- [YOUR ASSIGNMENT] Nothing but the lines from the one containing "Image resolution: width=640" through the end of the data below should appear in the answer, each exact and free of pictures.
* * *
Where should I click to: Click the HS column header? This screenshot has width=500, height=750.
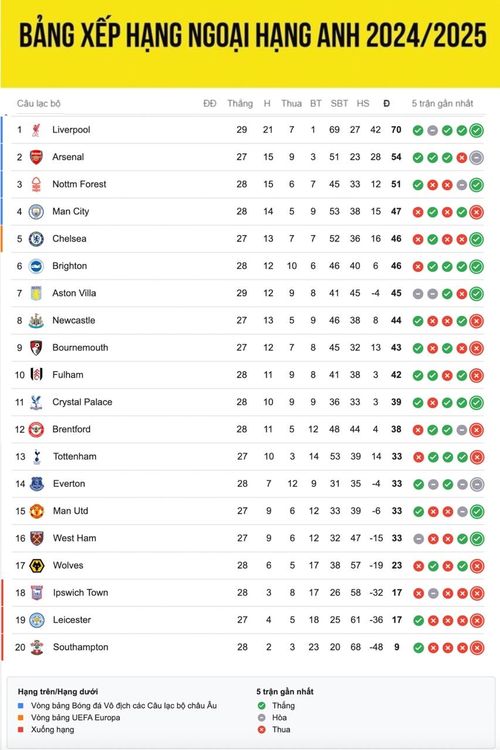point(363,103)
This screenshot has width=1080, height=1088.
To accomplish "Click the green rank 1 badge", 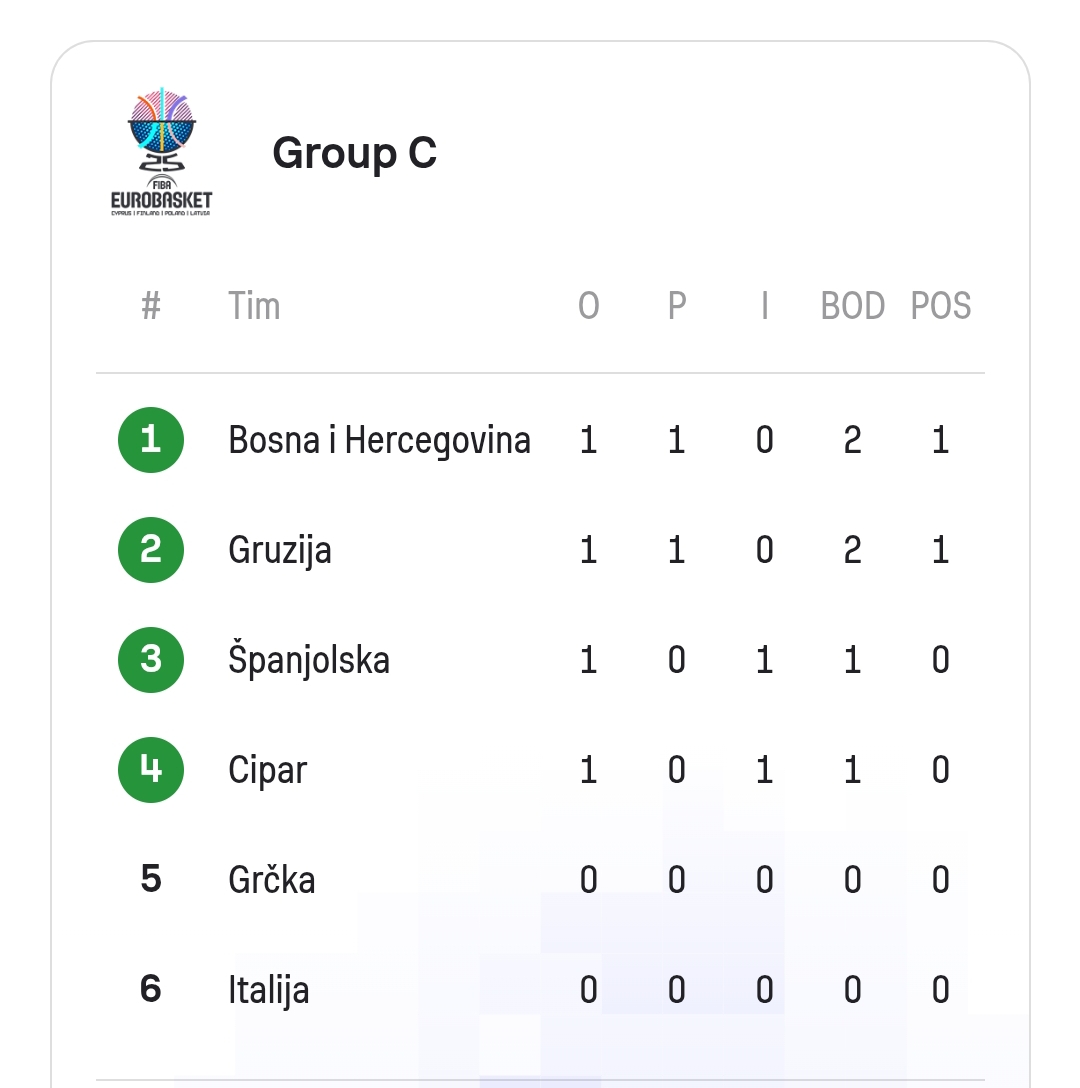I will pyautogui.click(x=151, y=440).
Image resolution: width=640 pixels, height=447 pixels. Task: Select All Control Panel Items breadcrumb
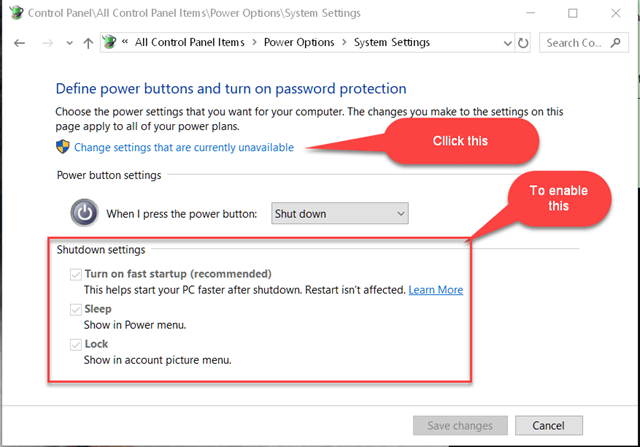(189, 42)
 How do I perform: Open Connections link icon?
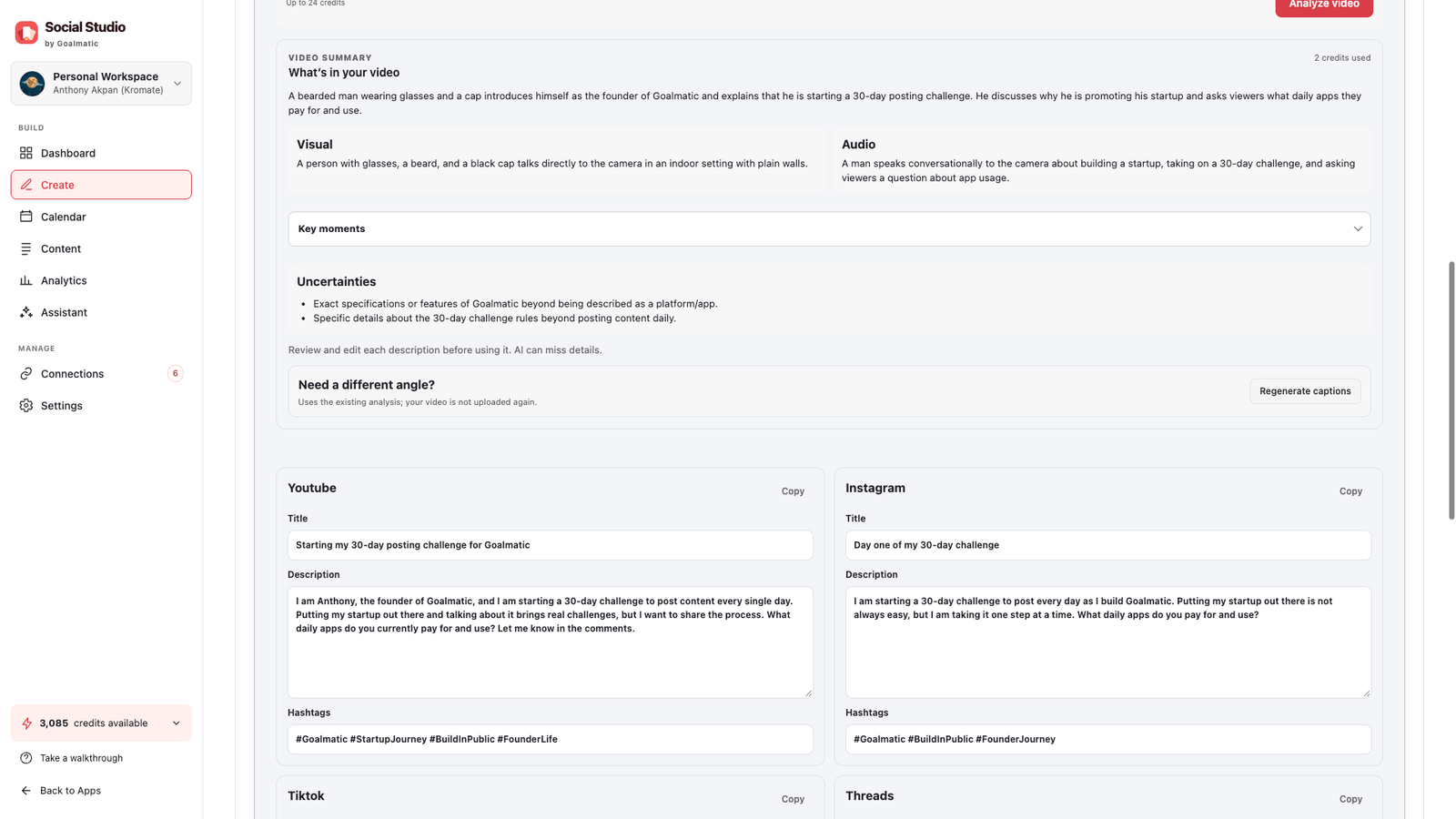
* * *
- [TASK OUTPUT]
Image resolution: width=640 pixels, height=447 pixels. Task: Select All Control Panel Items breadcrumb
(189, 42)
 How do I perform: Open Connections link icon?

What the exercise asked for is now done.